Penganiaya 2 Oknum Polisi Diproses Lambat

oleh -183 views
Maman dan Saksi Udin
TANGERANG, HR – Menemui Maman tanggal (6/6) mengatakan proses hukum penganiayaan yang dilakukan 2 oknum polisi berinisial Ag dan Mul belum ada titik terang oleh Polres Tigaraksa.
Pada tanggal (1/6) ia menemui Laka Lantas, karena mempunyai etika baik sebagai warga negara, meskipun ia tidak banyak tahu mengenai hokum. Saat Maman dikonfirmasi oleh HR berkas perkara yang di laporkan ke Polres Tigaraksa dengan No. Polisi LP/461/K/III/2015 yang dilakukan Ag dan Mul sebagaimana yang dimaksud dalam pasal 170 KUHP belum ada hasil yang maksimal dari Reskim Polres Tigaraksa Tangerang.
Atas tindakan gaya preman oknum Ag dan Mul sampai dengan hari ini (12/6) sudah merugikan masa depan Maman yang sudah menjadi buta permanen dengan hasil keterangan visum dari 2 rumah sakit di Tangerang.
Mengapa orang yang mengerti hukum melakukan hukum namun tidak berproses.
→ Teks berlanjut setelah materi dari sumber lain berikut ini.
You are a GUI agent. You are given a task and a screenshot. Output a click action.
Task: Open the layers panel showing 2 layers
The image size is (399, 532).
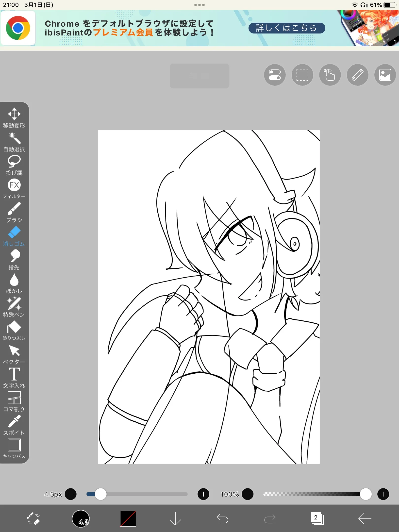pos(317,519)
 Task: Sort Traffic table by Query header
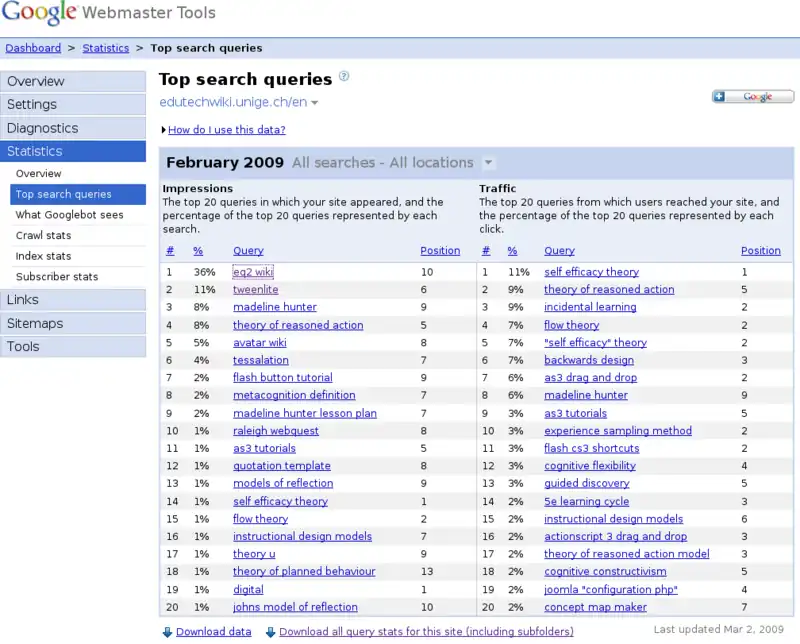[x=559, y=251]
Sudah 4 bulan berjalan, tidak ada itikat baik dari Ag dan Mul kata Haji Wawan.
Ada apa dengan semua ini mengapa proses sengaja dibuat lamban dan mengapa pelaporan rakyat kecil dibuat biasa saja tanpa memikirkan nasib dan masa depan korban yang sudah menjadi buta akibat penganiayaan Ag dan Mul.
“Dimana rasa kemanusian sampai saat ini etika baik belum ada dari Ag dan Mul. Apakah semua yang dilakukan harus berujung di meja hijau?” kata Muhamad kakak Maman.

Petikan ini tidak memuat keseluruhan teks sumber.